1. Output Shape and Keys¤
Verify the operator produces the expected output dictionary:
def test_output_shape(self, operator: MyOperator) -> None:
data = {"counts": jnp.ones((50, 100))}
result, state, metadata = operator.apply(data, {}, None)
# Check expected output keys exist
assert "output" in result
assert result["output"].shape == (50, 100)
# Check input keys are preserved
assert "counts" in result
2. Differentiability¤
Verify gradients flow through the operator:
def test_differentiability(self, operator: MyOperator) -> None:
def loss_fn(data):
result, _, _ = operator.apply(data, {}, None)
return result["output"].sum()
data = {"counts": jnp.ones((50, 100))}
grad = jax.grad(loss_fn)(data)
# Gradients must be non-zero and finite
assert jnp.any(grad["counts"] != 0)
assert jnp.all(jnp.isfinite(grad["counts"]))
3. JIT Compatibility¤
Verify the operator works under jax.jit:
def test_jit_compatible(self, operator: MyOperator) -> None:
data = {"counts": jnp.ones((50, 100))}
eager_result, _, _ = operator.apply(data, {}, None)
jit_fn = jax.jit(lambda d: operator.apply(d, {}, None))
jit_result, _, _ = jit_fn(data)
assert jnp.allclose(eager_result["output"], jit_result["output"], atol=1e-5)
4. Configuration¤
Verify config parameters affect operator behavior:
def test_config_affects_output(self) -> None:
data = {"counts": jnp.ones((50, 100))}
config_a = MyOperatorConfig(temperature=0.1)
op_a = MyOperator(config_a, rngs=nnx.Rngs(42))
result_a, _, _ = op_a.apply(data, {}, None)
config_b = MyOperatorConfig(temperature=10.0)
op_b = MyOperator(config_b, rngs=nnx.Rngs(42))
result_b, _, _ = op_b.apply(data, {}, None)

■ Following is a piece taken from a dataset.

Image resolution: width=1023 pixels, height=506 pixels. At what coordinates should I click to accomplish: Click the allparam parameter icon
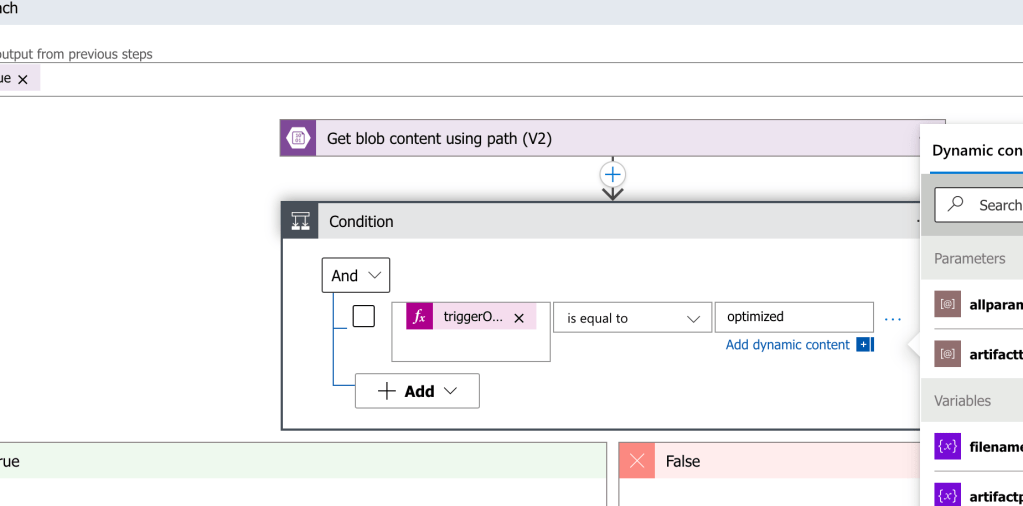947,304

# Different temperatures should produce different outputs
assert not jnp.allclose(result_a["output"], result_b["output"])
Fixtures¤
Shared Fixtures (conftest.py)¤
The project-level conftest.py provides common fixtures:
@pytest.fixture
def rngs():
"""Flax NNX random number generators."""
return nnx.Rngs(42)
@pytest.fixture
def random_key():
"""JAX random key."""
return jax.random.key(42)
Domain-Specific Fixtures¤
Use @pytest.fixture within test classes for operator-specific setup:
class TestSoftKMeansClustering:
@pytest.fixture
def config(self) -> SoftClusteringConfig:
return SoftClusteringConfig(n_clusters=5, n_features=20)
@pytest.fixture
def operator(self, config: SoftClusteringConfig) -> SoftKMeansClustering:
return SoftKMeansClustering(config, rngs=nnx.Rngs(42))
@pytest.fixture
def sample_data(self) -> dict[str, jax.Array]:
return {"embeddings": jax.random.normal(jax.random.key(0), (100, 20))}
Parameterized Tests¤
Use @pytest.mark.parametrize for testing across configurations:
@pytest.mark.parametrize("temperature", [0.1, 1.0, 5.0, 10.0])

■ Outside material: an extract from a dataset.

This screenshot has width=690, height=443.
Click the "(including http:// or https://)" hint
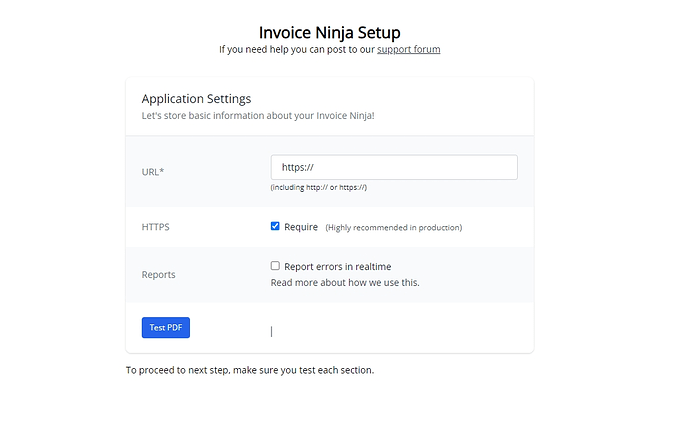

def test_temperature_range(self, temperature: float) -> None:
config = SmithWatermanConfig(temperature=temperature)
aligner = SmoothSmithWaterman(config, scoring_matrix=scoring, rngs=nnx.Rngs(0))
data = {"seq1": seq1, "seq2": seq2}
result, _, _ = aligner.apply(data, {}, None)
assert jnp.isfinite(result["score"])
Test Markers¤
@pytest.mark.gpu
def test_gpu_operation(self):
"""Requires CUDA GPU."""
...
@pytest.mark.slow
def test_large_scale(self):
"""Takes >30 seconds."""
...
Run subsets:
Assertion Best Practices¤
Use focused assertions that produce clean failure messages:
# Good: targeted, informative on failure
assert result["output"].shape == (50, 20)
assert float(loss) < 1.0
assert jnp.allclose(result_a, result_b, atol=1e-5)
# Bad: massive diff output, potential timeouts
assert result == expected_full_dict
assert config_a == config_b
For floating-point comparisons, always use jnp.allclose with an explicit
tolerance rather than exact equality.
Integration Tests¤
Integration tests in tests/integration/ verify operator composition:
def test_pipeline_chain(self) -> None:
"""Verify operators chain correctly via data dict."""
# Step 1: Impute
result, _, _ = imputer.apply({"counts": counts}, {}, None)
# Step 2: Cluster (uses imputed output)
result["embeddings"] = result["imputed_counts"]
result, _, _ = clusterer.apply(result, {}, None)
# Verify both outputs present
assert "imputed_counts" in result
assert "cluster_assignments" in result
Coverage Requirements¤
New code must achieve 80% coverage minimum. Check coverage after adding tests:
Untested lines appear in the Missing column. Focus on testing public API
methods (__init__, apply) rather than private helpers.